Lisa und die Nachtfalter

von

Gerhard Falk



Eigentlich wollte sie sich nicht mehr an Anthologien beteiligen und schon gar nicht zum Thema „Nachtfalter“. Eigentlich wollte sie sich nicht mehr sagen lassen, dass „eigentlich“ ein unwillkommenes Füllwort sei, und dass man zwei Sätze hintereinander nicht mit demselben Wort beginne. Doch jetzt saß sie trotzdem wieder an ihrem „Läppi“ und tippte ein Wort nach dem anderen. Das war wie in der Schule, wenn wieder einmal ein Aufsatz geschrieben werden sollte. Sie mussten dann zu einem Begriff, einem Thema oder irgend so einer schwachsinnigen Idee ihrer Deutschlehrerin Geistreiches aufs Papier bringen.
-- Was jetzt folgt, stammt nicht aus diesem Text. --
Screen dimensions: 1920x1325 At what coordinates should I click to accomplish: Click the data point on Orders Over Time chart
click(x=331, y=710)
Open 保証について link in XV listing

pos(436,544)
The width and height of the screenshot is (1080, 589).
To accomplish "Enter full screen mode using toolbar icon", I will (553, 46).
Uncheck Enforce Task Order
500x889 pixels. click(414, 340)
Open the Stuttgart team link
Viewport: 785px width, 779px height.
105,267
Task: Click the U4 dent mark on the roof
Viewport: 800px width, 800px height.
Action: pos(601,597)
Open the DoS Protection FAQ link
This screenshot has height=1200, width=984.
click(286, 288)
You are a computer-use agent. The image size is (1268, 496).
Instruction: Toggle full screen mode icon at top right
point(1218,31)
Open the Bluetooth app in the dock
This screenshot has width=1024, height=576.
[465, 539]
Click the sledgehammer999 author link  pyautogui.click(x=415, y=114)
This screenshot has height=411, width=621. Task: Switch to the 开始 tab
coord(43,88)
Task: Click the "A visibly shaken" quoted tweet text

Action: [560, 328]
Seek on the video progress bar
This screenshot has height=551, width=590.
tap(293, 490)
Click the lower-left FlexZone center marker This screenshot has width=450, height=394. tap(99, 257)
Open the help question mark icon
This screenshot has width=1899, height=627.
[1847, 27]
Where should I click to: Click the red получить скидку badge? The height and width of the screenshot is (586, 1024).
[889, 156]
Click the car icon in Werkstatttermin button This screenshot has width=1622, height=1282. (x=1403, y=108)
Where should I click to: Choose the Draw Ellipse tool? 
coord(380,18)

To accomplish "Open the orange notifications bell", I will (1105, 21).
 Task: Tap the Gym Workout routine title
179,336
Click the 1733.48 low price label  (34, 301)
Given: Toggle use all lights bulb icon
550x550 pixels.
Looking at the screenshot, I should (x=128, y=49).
Anschließend zerpflückte sie die Texte öffentlich vor der Klasse und bescheinigte die meist absolute Unfähigkeit. Natürlich waren auch die meisten Regeln der deutschen Rechtschreibung nicht beachtet worden, wie sie auch hier im Forum eingefordert wurden. Zu ihren doofen Themen konnte man aber nur Doofes schreiben. Lisa atmete tief durch. Deswegen war sie ja in ein Forum geflüchtet und hatte dort mitgeteilt, dass sie demnächst ihren ersten Roman schreiben werde. Sie hatte da ganz tolle Ideen. Nachts schwirrten sie in ihrem Kopf herum. Wie Nachtfalter?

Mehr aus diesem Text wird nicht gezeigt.